Irena Vujović, Serbian Minister Of Environmental Protection

Significant Investments In A Healthier Environment

We have at our disposal a budget of 8.3 billion dinars, which is a clear indicator that this will be a year of investment in environmental protection. But that’s not all – Serbia is strongly committed to basing its future economic growth and development on innovation, green energy and the creation of green jobs.

Although we were awaited by problems dating back decades and the general concern of the public regarding pollution, we didn’t sweep those problems under the carpet, but rather got to work to start solving them immediately, as soon as I took the helm of the ministry.

We began by identifying three priority areas – air pollution, the proper treatment of wastewater and solving the problem of illegal dumps. This year we’re planning to invest significant funds in projects related to those areas, and I expect that, once they are implemented, the ecological picture of Serbia will be much healthier – says Environmental Protection Minister Irena Vujović in this interview for CorD Magazine.

Caring the environment is, as she notes, is an obligation of her ministry, but also an obligation of society as a whole, and a positive result cannot be lacking if every actor contributes.

You’ve said that this year will be marked by major investments. What first steps have you taken in that regard?

The first steps have already been taken in each of the aforementioned areas and we are now moving forward. When it comes to air pollution, we’ve allocated funds to subsidise electric or hybrid vehicles, and secured 400 million dinars for local government projects aimed at improving air quality.

We plan to build wastewater treatment plants on the territories covered by 28 local governments, with an accompanying sewerage network.

The first steps have already been taken in terms of project design, while financing has been secured through the line of credit provided by the Council of Europe Development Bank, amounting to a total of 200 million euros.

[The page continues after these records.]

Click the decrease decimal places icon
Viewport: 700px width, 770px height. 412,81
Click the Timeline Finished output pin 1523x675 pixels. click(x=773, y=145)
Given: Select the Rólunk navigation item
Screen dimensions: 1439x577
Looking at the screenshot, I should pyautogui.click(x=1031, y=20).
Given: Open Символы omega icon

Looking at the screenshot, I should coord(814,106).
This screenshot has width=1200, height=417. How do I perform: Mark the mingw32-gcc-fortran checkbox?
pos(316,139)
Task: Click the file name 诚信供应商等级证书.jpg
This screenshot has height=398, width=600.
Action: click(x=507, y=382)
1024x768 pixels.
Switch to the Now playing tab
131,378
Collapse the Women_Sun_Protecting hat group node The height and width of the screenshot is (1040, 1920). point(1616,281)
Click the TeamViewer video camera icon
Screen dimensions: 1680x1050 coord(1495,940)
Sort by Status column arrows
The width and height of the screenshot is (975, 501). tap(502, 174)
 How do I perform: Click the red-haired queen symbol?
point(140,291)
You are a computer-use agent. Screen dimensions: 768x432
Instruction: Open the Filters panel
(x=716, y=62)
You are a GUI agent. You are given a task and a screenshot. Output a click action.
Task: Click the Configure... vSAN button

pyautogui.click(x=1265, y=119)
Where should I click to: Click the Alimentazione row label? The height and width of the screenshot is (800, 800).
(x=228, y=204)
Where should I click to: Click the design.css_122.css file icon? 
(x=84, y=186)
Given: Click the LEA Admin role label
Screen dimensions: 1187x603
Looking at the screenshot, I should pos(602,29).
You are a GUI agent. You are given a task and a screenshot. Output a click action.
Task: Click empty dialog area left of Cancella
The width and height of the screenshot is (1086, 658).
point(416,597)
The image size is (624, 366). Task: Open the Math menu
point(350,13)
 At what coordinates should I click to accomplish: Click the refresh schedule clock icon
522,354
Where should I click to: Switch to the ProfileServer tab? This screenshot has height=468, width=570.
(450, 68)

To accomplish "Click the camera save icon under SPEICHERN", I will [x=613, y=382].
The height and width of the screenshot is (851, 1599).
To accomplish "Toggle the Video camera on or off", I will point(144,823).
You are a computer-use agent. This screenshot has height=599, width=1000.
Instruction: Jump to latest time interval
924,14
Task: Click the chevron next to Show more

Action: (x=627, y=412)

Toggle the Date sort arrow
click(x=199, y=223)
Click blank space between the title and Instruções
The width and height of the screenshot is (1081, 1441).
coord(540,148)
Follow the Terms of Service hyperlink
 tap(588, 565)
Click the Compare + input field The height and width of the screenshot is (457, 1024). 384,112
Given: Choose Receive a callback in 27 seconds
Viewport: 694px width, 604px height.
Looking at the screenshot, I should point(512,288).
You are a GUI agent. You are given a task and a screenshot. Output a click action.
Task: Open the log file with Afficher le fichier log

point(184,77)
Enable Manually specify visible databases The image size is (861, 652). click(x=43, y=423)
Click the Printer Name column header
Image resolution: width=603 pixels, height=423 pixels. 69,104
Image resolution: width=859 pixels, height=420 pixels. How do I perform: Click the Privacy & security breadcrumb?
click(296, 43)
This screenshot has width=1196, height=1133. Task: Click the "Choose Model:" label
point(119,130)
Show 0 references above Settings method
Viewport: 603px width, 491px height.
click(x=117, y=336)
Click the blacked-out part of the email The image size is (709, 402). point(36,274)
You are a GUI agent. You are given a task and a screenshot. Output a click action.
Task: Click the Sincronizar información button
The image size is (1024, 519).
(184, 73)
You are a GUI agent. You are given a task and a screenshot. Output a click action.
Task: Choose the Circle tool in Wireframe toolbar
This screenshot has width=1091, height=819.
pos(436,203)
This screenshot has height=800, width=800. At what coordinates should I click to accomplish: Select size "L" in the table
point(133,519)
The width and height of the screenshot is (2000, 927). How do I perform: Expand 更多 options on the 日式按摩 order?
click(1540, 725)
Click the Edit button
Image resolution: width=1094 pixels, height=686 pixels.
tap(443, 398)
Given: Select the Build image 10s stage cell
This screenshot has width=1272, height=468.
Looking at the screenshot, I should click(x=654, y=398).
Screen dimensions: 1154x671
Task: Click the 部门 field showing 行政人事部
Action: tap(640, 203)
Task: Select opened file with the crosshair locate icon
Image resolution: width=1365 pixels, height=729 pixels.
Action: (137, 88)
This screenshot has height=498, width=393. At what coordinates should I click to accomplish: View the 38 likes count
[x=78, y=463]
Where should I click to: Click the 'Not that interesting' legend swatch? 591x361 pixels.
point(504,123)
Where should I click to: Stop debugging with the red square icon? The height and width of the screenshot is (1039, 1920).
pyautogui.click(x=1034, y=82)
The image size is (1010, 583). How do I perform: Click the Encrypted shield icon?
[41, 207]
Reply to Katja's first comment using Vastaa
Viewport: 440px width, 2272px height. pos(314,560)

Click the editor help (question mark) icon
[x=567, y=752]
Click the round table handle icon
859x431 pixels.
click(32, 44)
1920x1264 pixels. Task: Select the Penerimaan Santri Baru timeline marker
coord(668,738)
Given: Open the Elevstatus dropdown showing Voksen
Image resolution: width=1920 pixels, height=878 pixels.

We’ve also called on cities and municipalities to map the illegal dumps located on their territories, in order for us to help in their remediation. And what is particularly important, and represents a more enduring solution to this problem, are the regional centres where waste would be treated according to European standards. Plans include the building of eight such regional centres, and we are negotiating for 100 million euros to invest in these projects with the European Bank for Reconstruction and Development.

When one takes into account that the Ministry I head has a budget for this year that amounts to 8.3 billion dinars, it is clear that this will be the year of investment in environmental protection. But that doesn’t mean we’ll stop there. We’re also planning new projects aimed at achieving the same goal, and that goal is a healthy environment.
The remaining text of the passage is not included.